Engineers are presently working around the clock to make this goal a reality. One approach that has gained favor in recent years involves a process called quantization. This process reduces the memory and computational requirements of AI models by representing their parameters with fewer bits. Large language models, which can have billions of parameters, traditionally rely on 32-bit or 16-bit floating-point precision for computation. However, running these models on resource-constrained edge devices like smartphones, laptops, and robots requires compressing them to lower-bit representations (such as 8-bit, 4-bit, or even 2-bit formats).
Despite its promise, low-bit quantization presents some significant challenges. One major issue is that hardware typically supports only symmetric computations, meaning operations must use similar data formats. However, modern quantization techniques rely on mixed-precision computations — where different parts of a model use varying bit depths to balance accuracy and efficiency. Standard hardware struggles to support such asymmetrical operations, limiting the benefits of low-bit quantization.
To overcome these obstacles, researchers at Microsoft have developed a three-part solution to improve support for mixed-precision general matrix multiplication (mpGEMM): the Ladder data type compiler, the T-MAC mpGEMM library, and the LUT Tensor Core hardware architecture. These innovations are designed to optimize computations, reduce overhead, and enable efficient AI inference on edge devices.
The Ladder data type compiler acts as a bridge between unsupported low-bit data types and existing hardware capabilities. It translates emerging data formats into hardware-supported ones without loss of information. By doing so, Ladder enables AI models to run efficiently on existing chips, even if those chips were not explicitly designed for the latest quantization techniques. Microsoft’s evaluations show that Ladder outperforms existing compilers and achieves speedups of up to 14.6 times over previous methods.
Another major bottleneck in deploying quantized AI models is the computational cost of matrix multiplication. Traditionally, low-bit models require dequantization, converting compressed values back into higher precision before multiplication, which negates much of the efficiency gain. The T-MAC mpGEMM library eliminates this problem by replacing multiplication with a lookup table (LUT) approach. Instead of performing costly arithmetic operations, T-MAC precomputes results and stores them in memory, allowing the system to retrieve values almost instantly, dramatically reducing computational overhead.
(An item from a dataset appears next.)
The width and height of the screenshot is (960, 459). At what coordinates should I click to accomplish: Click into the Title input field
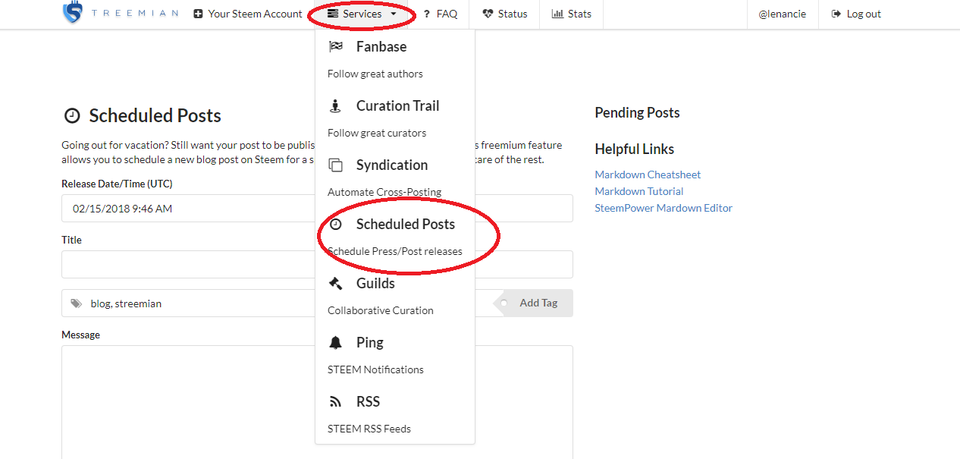coord(317,264)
While Ladder and T-MAC optimize AI computations on existing CPUs and GPUs, even greater efficiency gains require dedicated hardware. This is where LUT Tensor Core comes in — a new architecture designed specifically for low-bit quantization and mixed-precision calculations. LUT Tensor Core introduces a software-hardware co-design approach that tackles key challenges in LUT-based inference, including efficient table storage and reuse to reduce memory overhead, flexible bit-width support for diverse AI models, and optimized instruction sets for better integration with modern AI frameworks.
By adopting these innovations, the team achieved a 6.93x increase in inference speed while using just 38.3% of the area of a traditional Tensor Core. Additionally, the LUT-based approach resulted in a 20.9x boost in computational density and an 11.2x improvement in energy efficiency.
Microsoft has made T-MAC and Ladder open source, inviting researchers and developers to experiment with these technologies and further push the boundaries of AI on edge devices. These advancements could help usher in a new era where powerful AI runs on everyday devices, bringing intelligence closer to where it is needed most.